**Task to carry out:**
Pull every line containing the word "agent" from the records.

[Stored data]
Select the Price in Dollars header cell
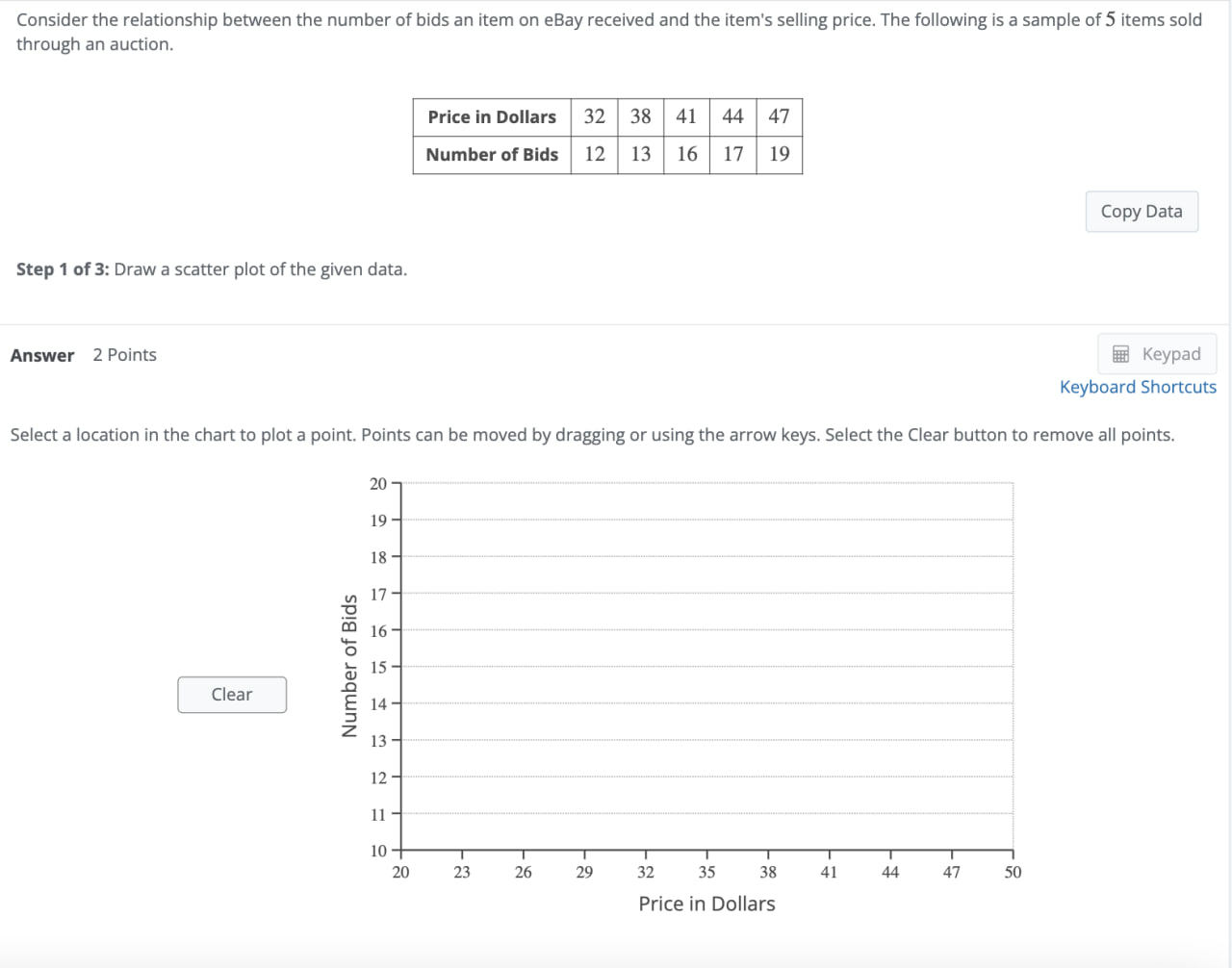The height and width of the screenshot is (968, 1232). click(491, 116)
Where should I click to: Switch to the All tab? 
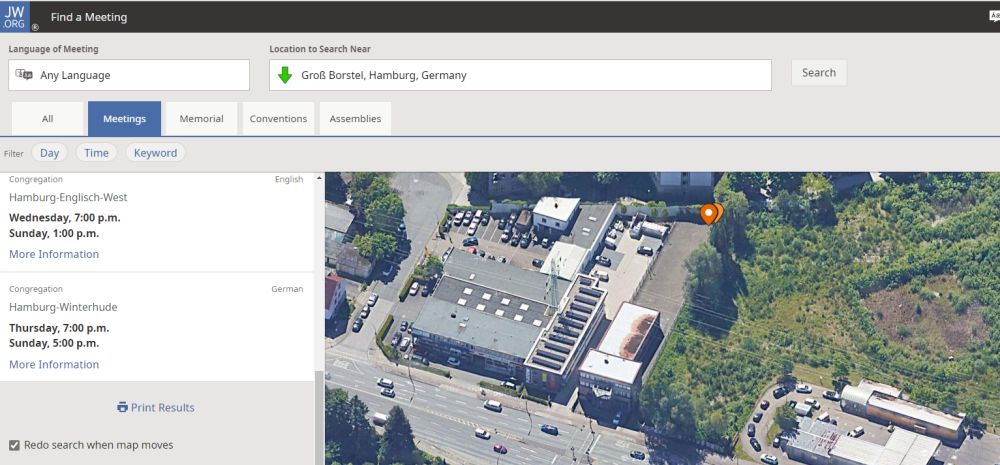[x=47, y=119]
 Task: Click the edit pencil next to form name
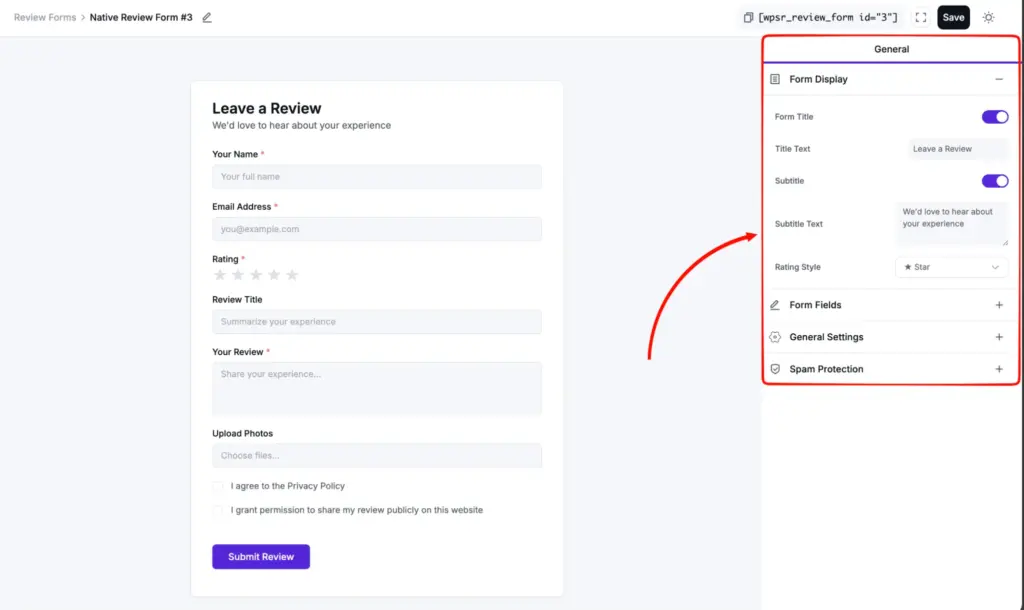pyautogui.click(x=207, y=17)
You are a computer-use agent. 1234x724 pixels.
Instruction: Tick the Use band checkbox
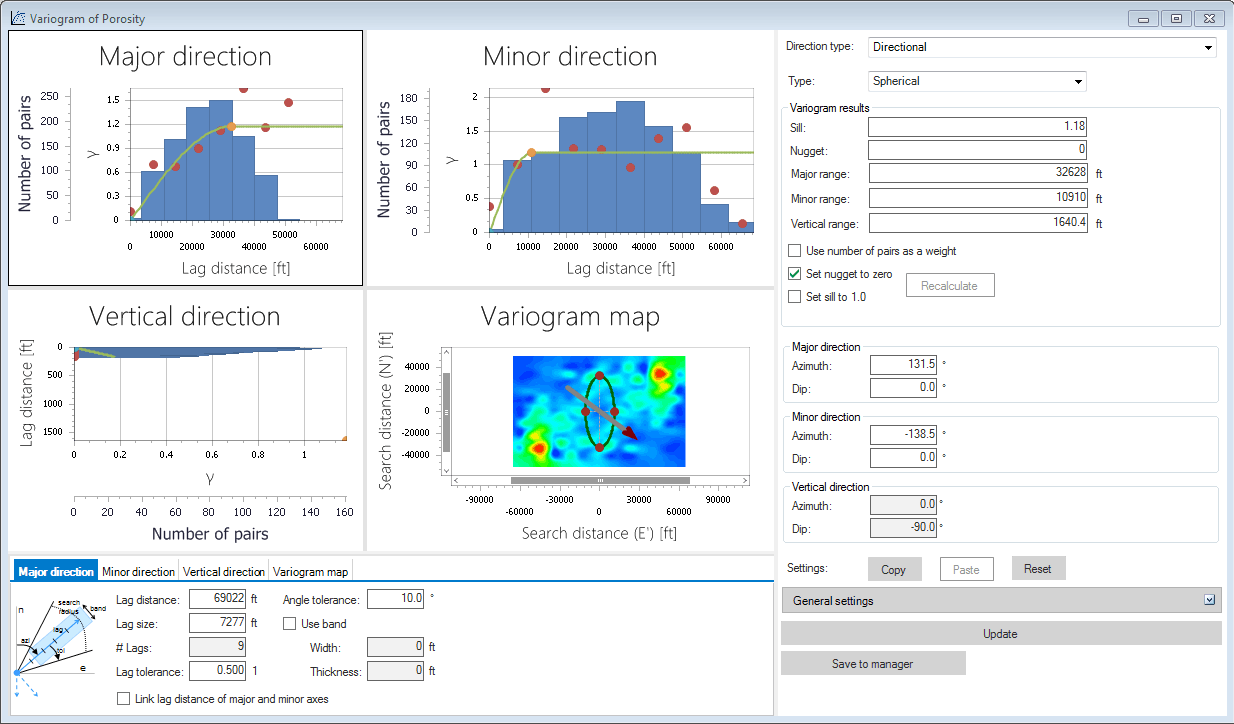tap(290, 624)
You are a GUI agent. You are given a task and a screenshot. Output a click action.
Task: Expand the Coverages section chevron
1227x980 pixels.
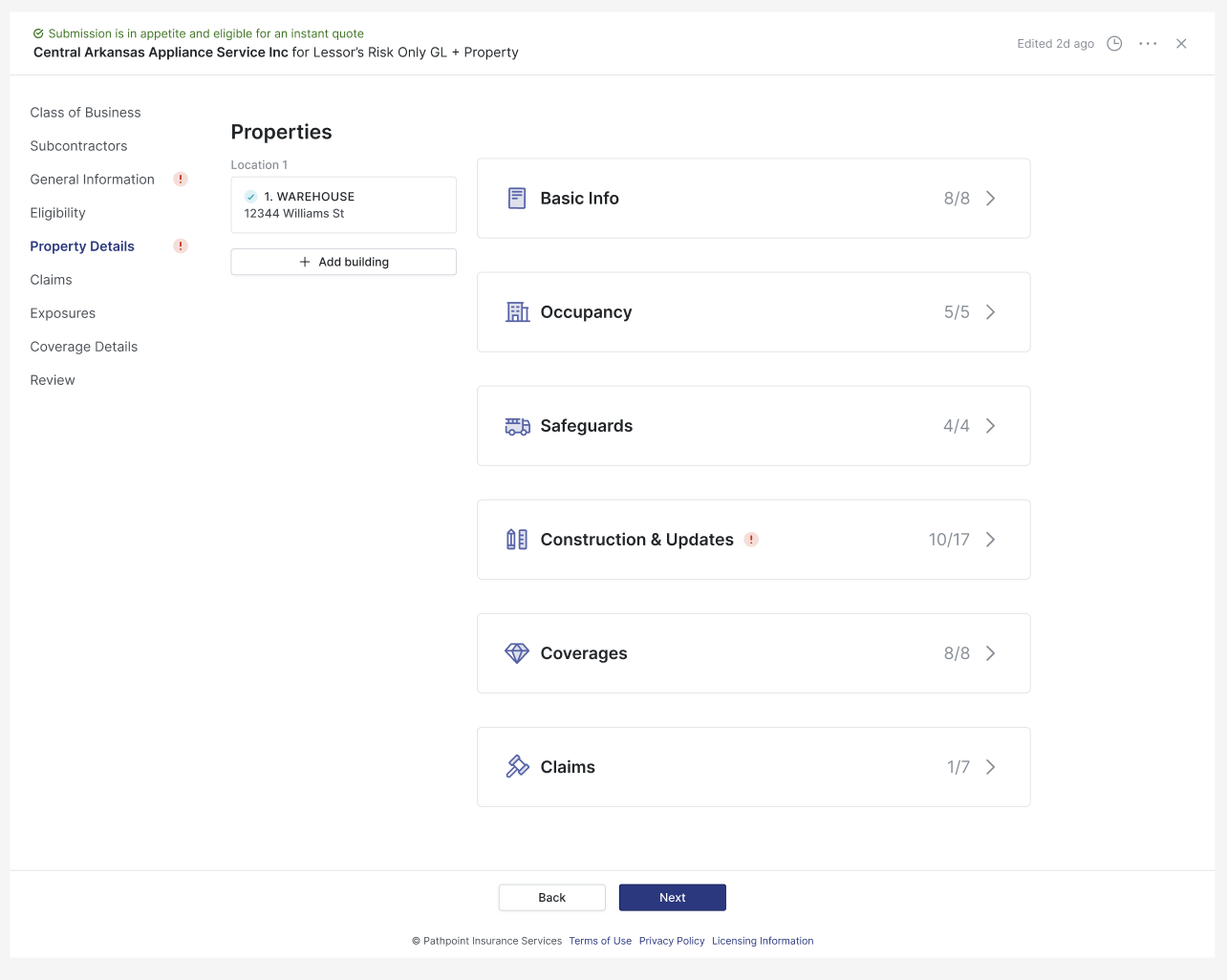(990, 653)
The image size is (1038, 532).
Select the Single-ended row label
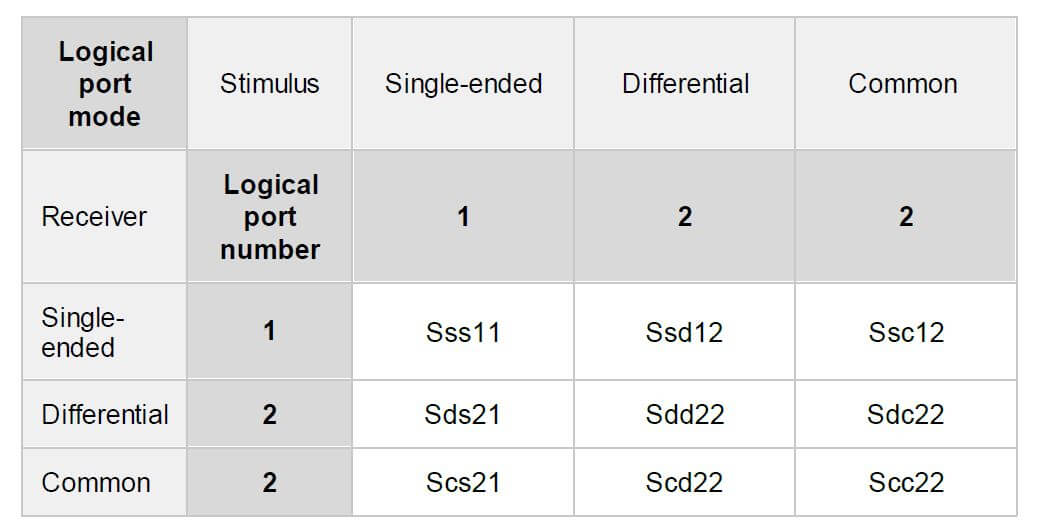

**Solved exercise:**
You are a computer-use agent. 1234x724 pixels.
You are a GUI agent. You are given a task and a screenshot. Output a click action.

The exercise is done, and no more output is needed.